**EXERCISE DIRECTIONS:**
Transcribe the entries below verbatim, starting at the line containing "This screenshot has height=609, width=1600." and continuing through the last line of the entries. Leave the pictures out.

::: EXTRACTED DATA

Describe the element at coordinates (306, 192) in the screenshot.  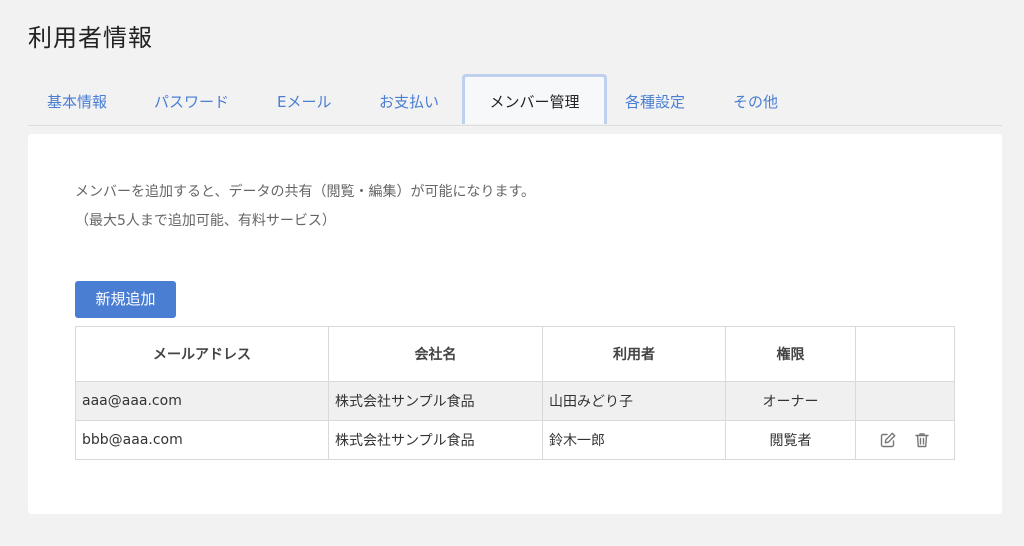
I see `description-text: メンバーを追加すると、データの共有（閲覧・編集）が可能になります。` at that location.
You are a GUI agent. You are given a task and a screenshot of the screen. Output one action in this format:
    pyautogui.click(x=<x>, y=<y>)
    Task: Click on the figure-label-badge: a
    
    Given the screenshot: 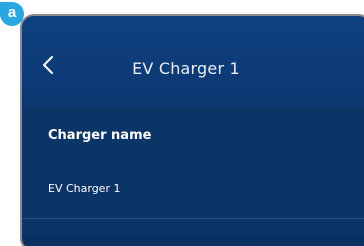 What is the action you would take?
    pyautogui.click(x=12, y=14)
    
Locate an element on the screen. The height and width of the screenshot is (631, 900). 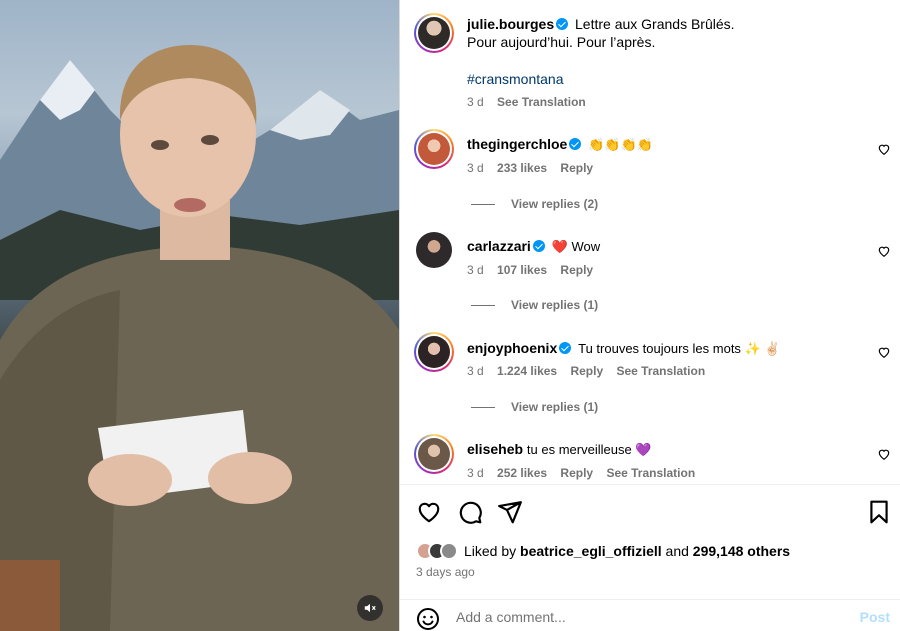
liker-username: beatrice_egli_offiziell is located at coordinates (591, 551).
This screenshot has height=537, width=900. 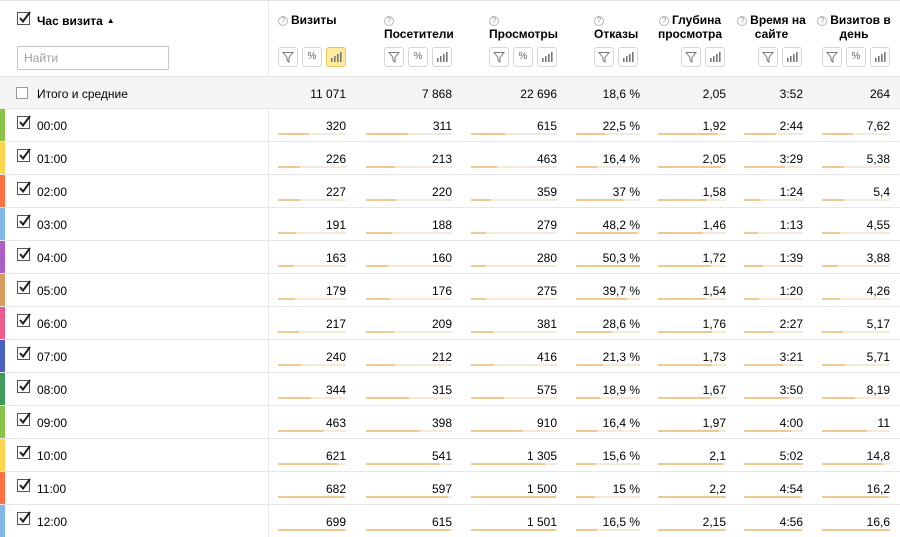 What do you see at coordinates (608, 39) in the screenshot?
I see `column-header-3: ?Отказы` at bounding box center [608, 39].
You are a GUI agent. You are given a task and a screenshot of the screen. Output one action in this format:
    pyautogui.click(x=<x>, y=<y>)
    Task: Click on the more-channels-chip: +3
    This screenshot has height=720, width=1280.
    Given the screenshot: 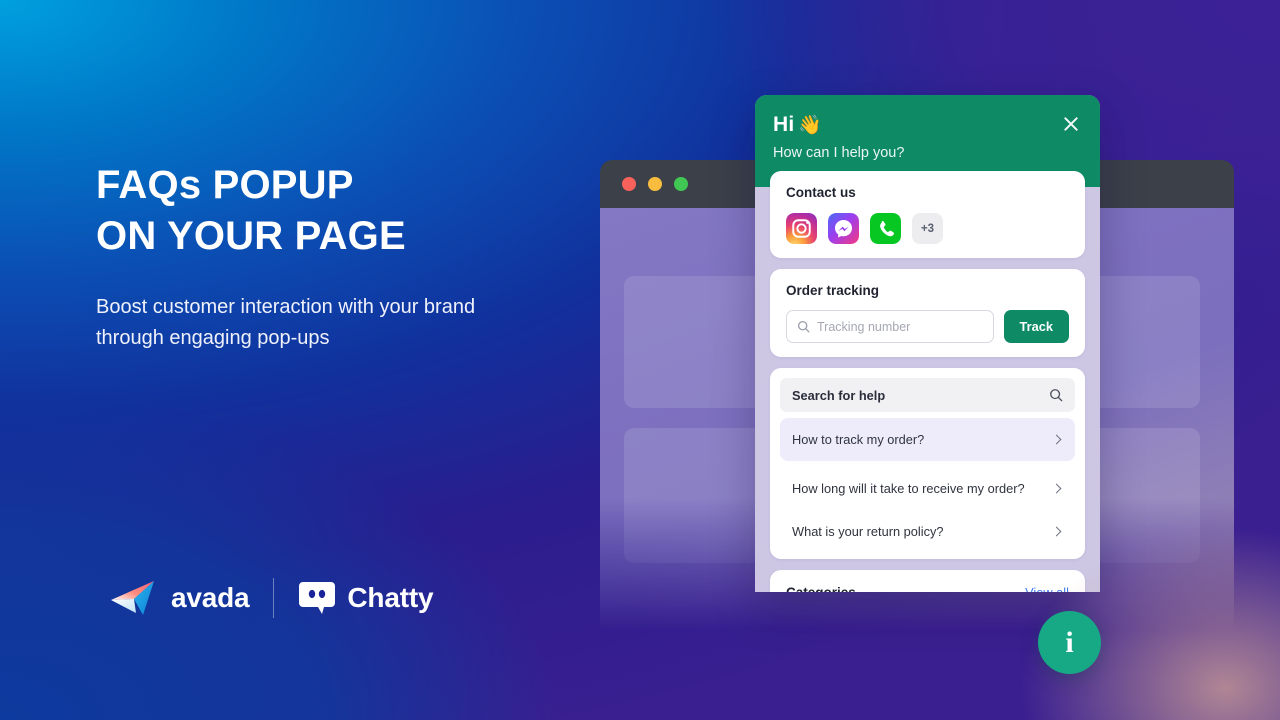 What is the action you would take?
    pyautogui.click(x=928, y=228)
    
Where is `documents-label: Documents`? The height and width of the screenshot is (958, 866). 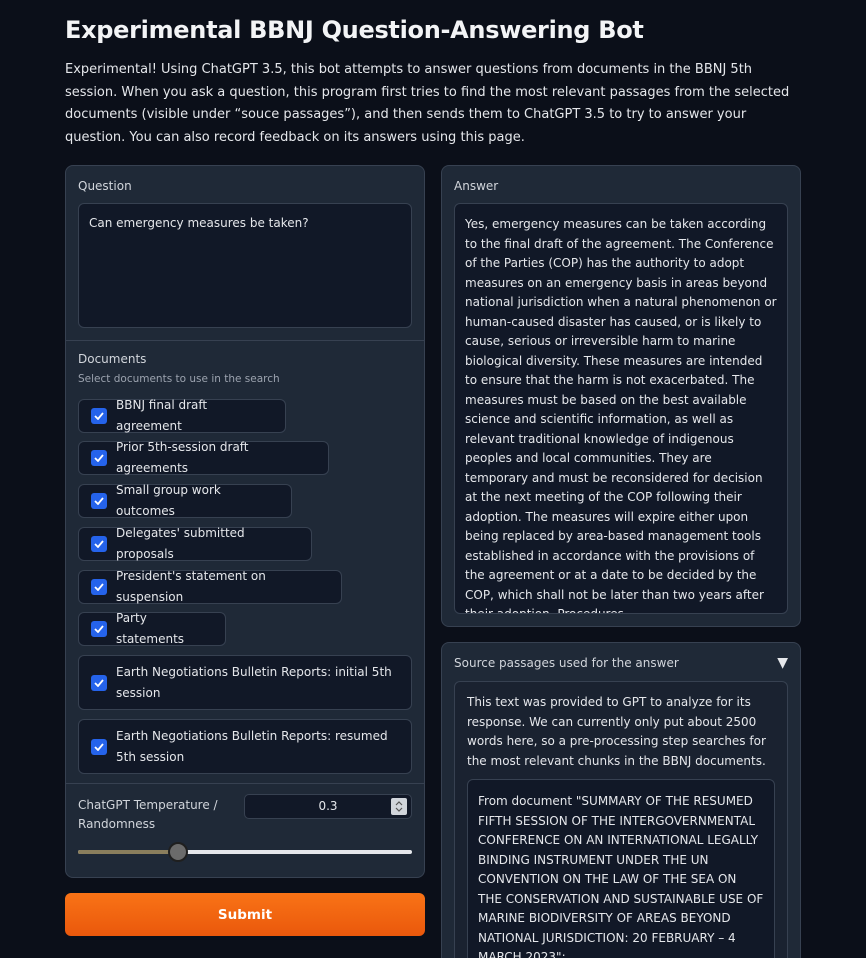 documents-label: Documents is located at coordinates (112, 359).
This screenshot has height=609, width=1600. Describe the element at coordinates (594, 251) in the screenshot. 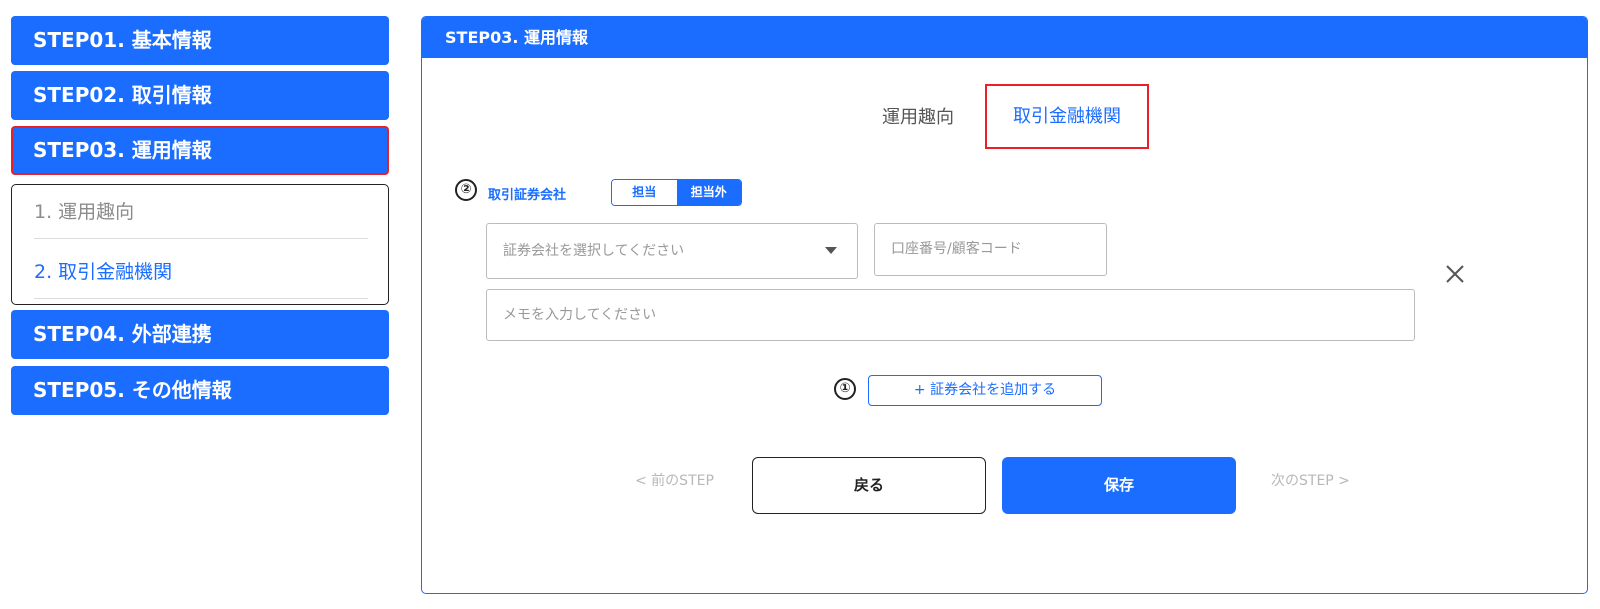

I see `select-placeholder: 証券会社を選択してください` at that location.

::::::

**EXPECTED ANSWER:**
This screenshot has height=609, width=1600. Describe the element at coordinates (594, 251) in the screenshot. 

I see `select-placeholder: 証券会社を選択してください` at that location.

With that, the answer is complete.